3 Blogs Honoring Women’s Day

March 8th was International Women’s day.  Who decides these things? Anyway,  I discovered some interesting blog posts. Enjoy.

  1. The Ten Most Powerful female Characters in Literature” by Emily Temple can be found on Flavorwire. Excerpt:  “The wife of Bath is lewd and lascivious – but behind all the dirty jokes she’s making an argument for female dominance and a woman’s right to control her body, using her considerable rhetorical skill to simultaneously underscore and attack the anti-feminist traditions of the time. Not too shabby for 14th century literature.” I’m not sure I would pick these ten, but I like them. What do you think?
  2. International Women’s Day: 10 ways to celebrate” by Maura Judkis can be found in the Washington Post. Excerpt: “International Women’s Day was born of activism – the holiday was founded in 1910, when a German woman named Clara Zetkin proposed that every country devote a day to the needs and political demands of women.”
  3. “5 Social Media Campaigns Rocking International Women’s Day” by Zoe Fox at Mashable US & World. Excerpt:  “Rock the Lips, a campaign created by agency AKQA, is trying to make red lips the universal symbol of women’s empowerment. The campaign hopes 1 million women will wear red lipstick and share photos of themselves on Twitter, Tumblr and Instagram using the hashtag #RockTheLips.” Red lipstick as a symbol, hmmmm. Using make-up as a symbol of empowerment a bit of a stretch. What do you think?

Author: Jo-Ann Carson

About Jo-Ann Carson Where magic happens … Reports of Jo-Ann Carson’s death on a Gulf Island are greatly exaggerated or, at the very least, premature. The eclectic crew of ghosts that haunt her head spill onto the page in two series: The Gambling Ghosts and The Ghost & Abby Mysteries. A Viking with existential issues, a broken hearted Highlander, a Casanova man-witch and a Pirate with a secret are just a few of the males her strong heroines encounter in tales of fantasy, adventure and romance. A firm believer in the magic of our everyday lives, Jo-Ann loves watching sunrises, walking beaches near her home in the Pacific Northwest and reading by the fire. You can visit her on social media: Website * Blog * Twitter * Facebook

7 thoughts on “3 Blogs Honoring Women’s Day”

  1. Innteresting, Jo-Ann. I was surprised International Women’s Day went back so far in the past. I would’ve suggested sometime in the early 70’s. I was very active in AAUW then, and that organization along with others made a point of emphasising women’s empowerment.
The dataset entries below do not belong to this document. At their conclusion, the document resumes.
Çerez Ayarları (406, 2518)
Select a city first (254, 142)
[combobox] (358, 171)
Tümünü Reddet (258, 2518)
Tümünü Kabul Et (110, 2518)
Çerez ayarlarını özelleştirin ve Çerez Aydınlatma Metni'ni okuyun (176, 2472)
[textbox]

I remember proudly buying and wearing a T-shirt emblazoned with the words, “Agent of Change.” What I learned in those years led to my running for and being elected to the school board in the 80’s. Thanks for this reminder of what we owe our sisters who’ve gone before And no, I vote against the red lipstick unless you’re playing Marilyn on TV. 🙂


    1. Marsha
      I feel so fortunate that I was in my twenties, and at a liberal university (SFU) in the seventies when feminism really began to take hold. What an exciting time. I didn’t burn my bra, or wear a t-shirt with “Agent of Change” on it (though I would have liked to and can imagine you in one). I did embroider the female emblem on a shirt and talked up the issues. It was an exciting time to be alive. We do owe our sisters so much.
      Best Wishes


  2. Great blog list there! I like how the one blogger listed literature from centuries past.
    On the red lipstick? Well, I’m not sure if it is the best symbol of women’s empowerment, but I do wear it everyday because I like how it makes the face pop. I know that some feminists are anti-cosmetics, but I look at it as an expression of art and personal taste.
    While I love wearing makeup, maybe a better symbol for the cause would be wearing a powersuit or sharp pair of black pants. It’s amazing to think that pants for women basically weren’t widely accepted until, what, the 70’s?
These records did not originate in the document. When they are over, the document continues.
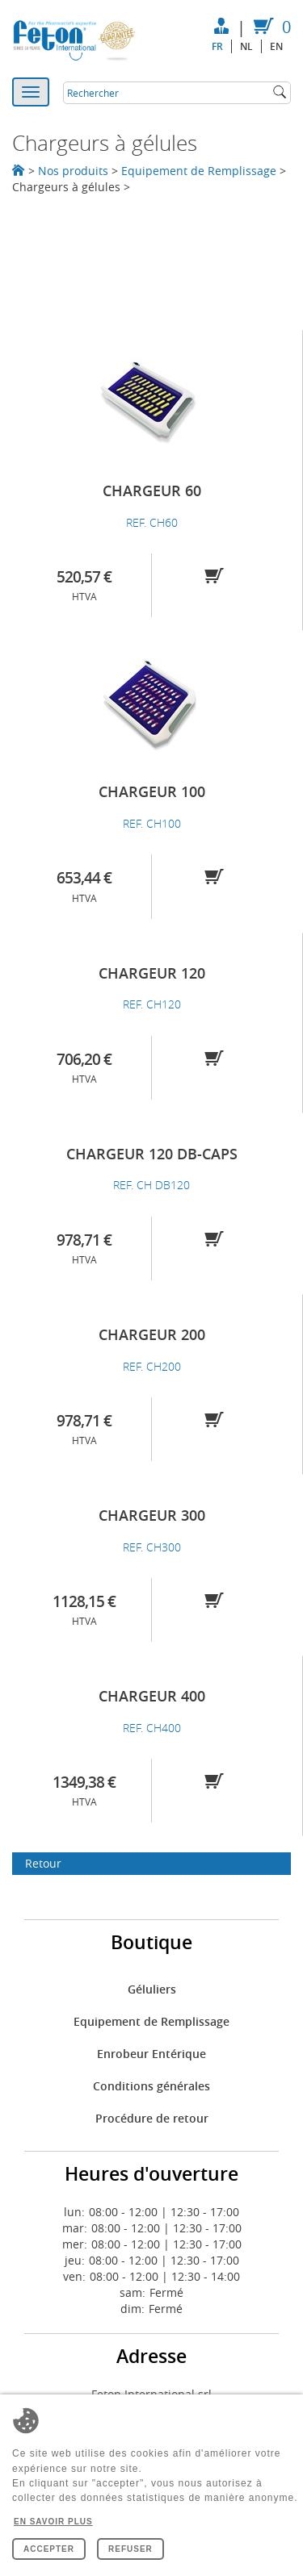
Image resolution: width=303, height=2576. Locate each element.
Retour (43, 1863)
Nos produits (73, 170)
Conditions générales (151, 2086)
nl (246, 46)
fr (217, 46)
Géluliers (152, 1989)
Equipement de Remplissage (198, 170)
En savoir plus (53, 2521)
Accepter (48, 2549)
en (276, 46)
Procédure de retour (151, 2118)
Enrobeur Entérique (151, 2053)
    What were your thoughts on the red lipstick? Curious. 😀


    1. Sara
      Thanks for your comments. I wear lipstick too, but I don’t think red lips make a good symbol for women’s empowerment because for me they bring to mind sensuality not power or politics.
      I can still remember when I went out in the work world pants were frowned upon. Heh, I can even remember not wearing them to school until university. It’s amazing to think about that now. I like your idea about pants.
      Best Wishes


      1. Very true. Makeup is more about sensuality than power. And it is great to live in an age where we can wear whatever we wish (Within reason). 🙂



  3. An interesting post – as always. I like knowing about women who had power and not just the everyday wives and mothers behind the scenes. We all know that to be true!